Hellen Baleke

Personal information
- Nickname: Nnalongo
- Nationality: Ugandan
- Born: Hellen Baleke May 3, 1987 (age 39) Kayunga District, Uganda
- Weight: Middleweight

Boxing career

Medal record
Women's boxing
Representing Uganda
African Games
| Bronze medal – third place | 2019 Rabat | Middleweight |

= Hellen Baleke =

Ugandan boxer (born 1987)

Hellen Baleke (born 3 May 1987) is a Ugandan amateur boxer notable for being the first Ugandan woman to win a bronze medal in boxing at the 2019 All Africa Games.

== Boxing career ==
Hellen Baleke took up boxing in 2005 as a trainee with Rhino Club before moving to KCCA Boxing Club in 2008. She competes in the middleweight division. She has also represented Uganda internationally with the She Bombers and is coached by Mercy Mukankusi.

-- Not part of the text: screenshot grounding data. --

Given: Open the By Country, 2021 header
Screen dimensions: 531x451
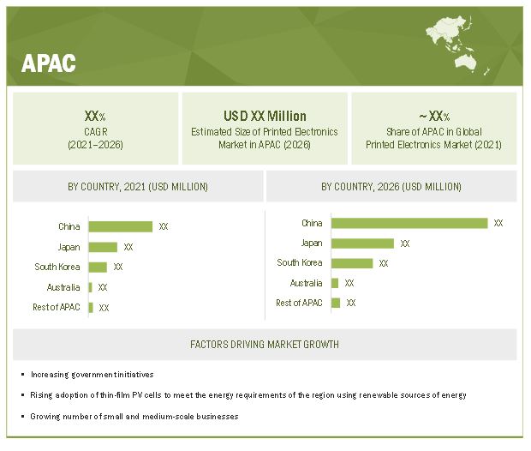Looking at the screenshot, I should click(x=137, y=186).
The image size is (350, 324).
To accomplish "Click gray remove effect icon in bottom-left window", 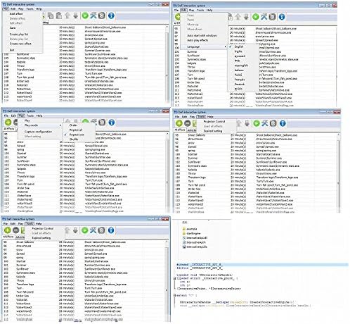I will coord(15,230).
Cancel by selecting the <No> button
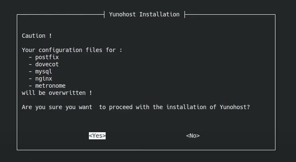 tap(193, 136)
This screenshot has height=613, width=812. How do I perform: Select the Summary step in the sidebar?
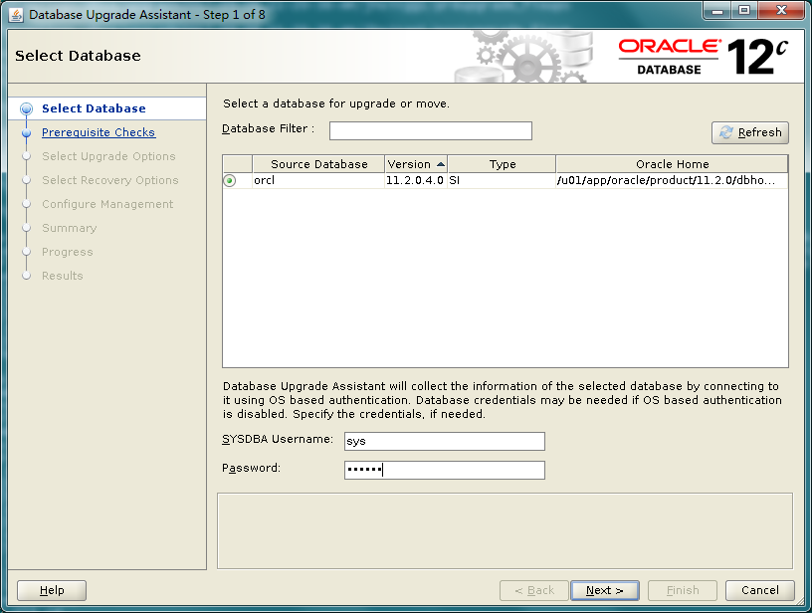point(69,228)
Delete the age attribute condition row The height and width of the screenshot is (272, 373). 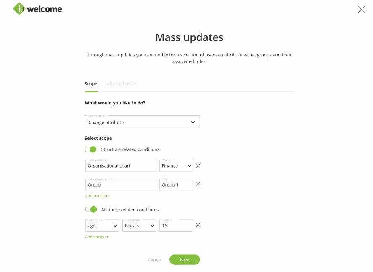coord(198,225)
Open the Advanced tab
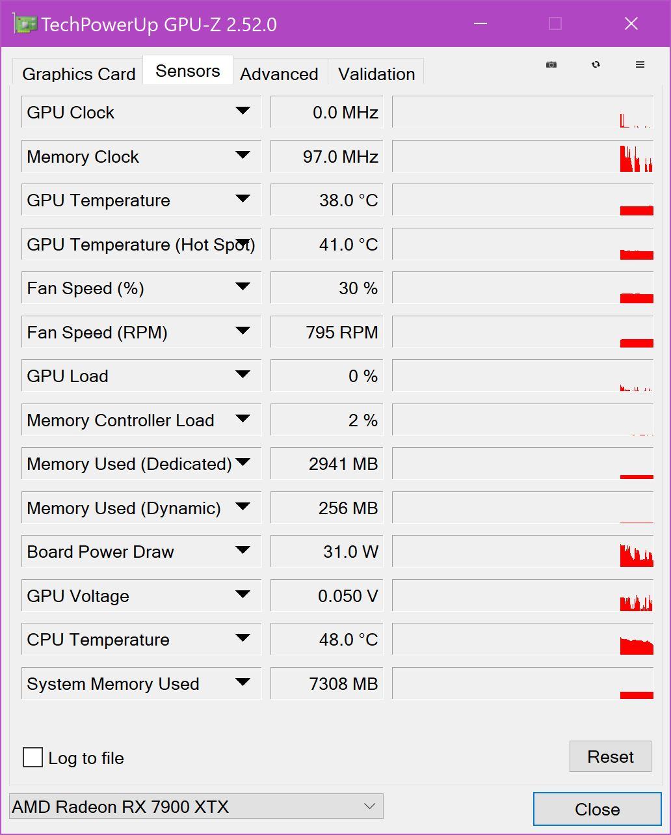 click(279, 74)
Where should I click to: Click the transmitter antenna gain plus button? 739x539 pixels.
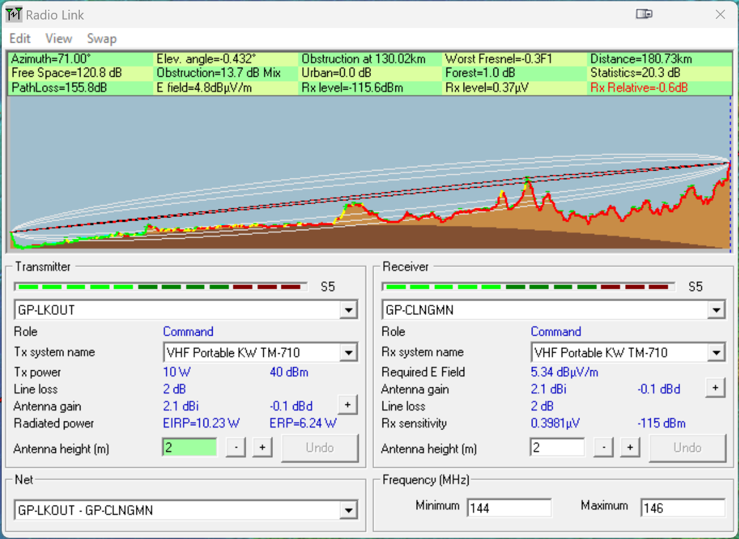click(347, 404)
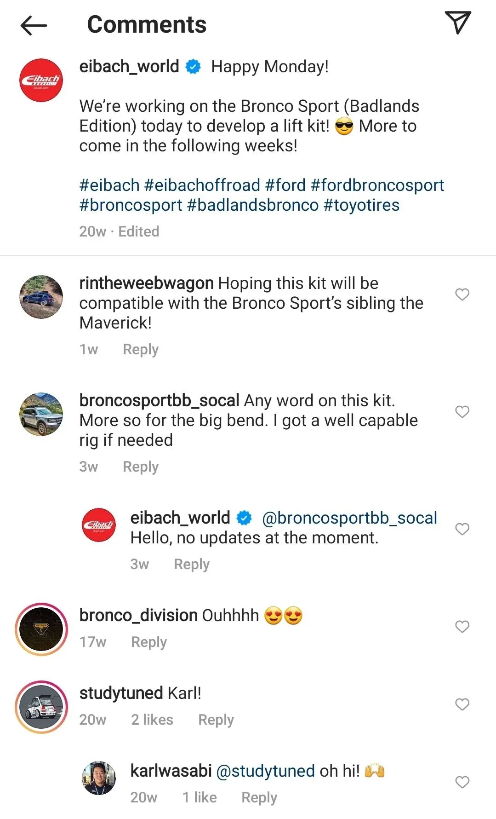Tap the back arrow icon
Screen dimensions: 496x819
point(34,25)
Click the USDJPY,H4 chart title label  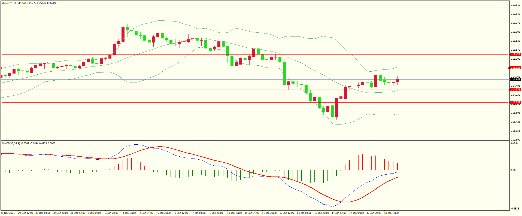coord(9,3)
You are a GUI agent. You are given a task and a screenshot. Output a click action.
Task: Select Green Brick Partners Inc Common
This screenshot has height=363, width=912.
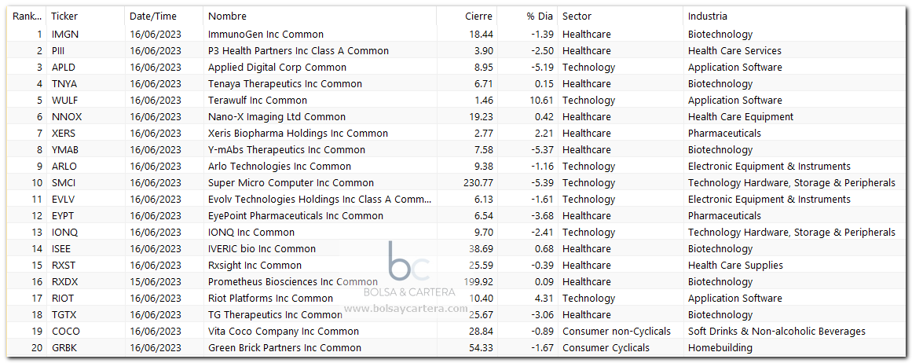(x=284, y=348)
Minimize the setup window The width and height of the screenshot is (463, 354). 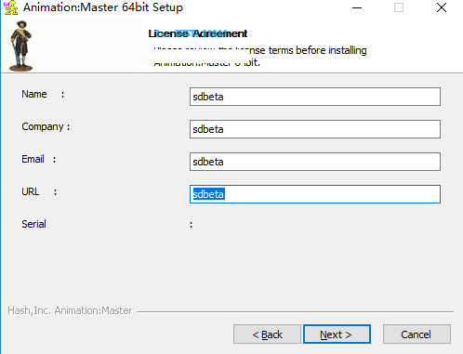357,7
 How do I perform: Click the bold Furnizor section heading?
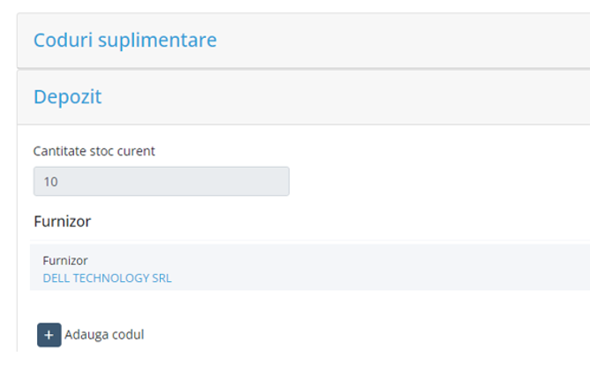coord(62,221)
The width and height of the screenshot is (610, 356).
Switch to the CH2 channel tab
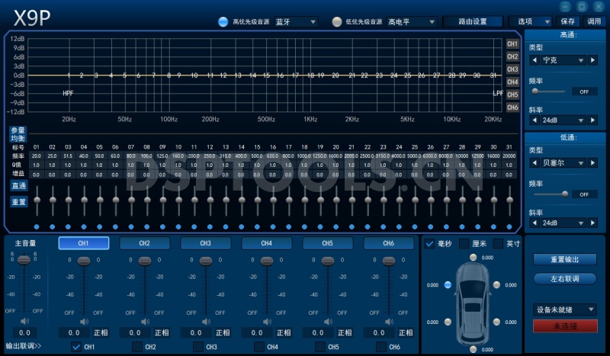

She has represented Uganda at the 2014 AIBA Women's World Boxing Championships in Jeju, South Korea, where she lost to eventual Gold medal winner, Claressa Shields. She also participated in the 2019 African Games, where she fought Khadija El-Mardi en route to winning the bronze medal.

== Personal life ==
Hellen Baleke was born to Sarah Bagoole in Kayunga District.

Hellen Baleke is a mother of two and is the elder sister of She Bombers boxer, Diana Tulyanabo.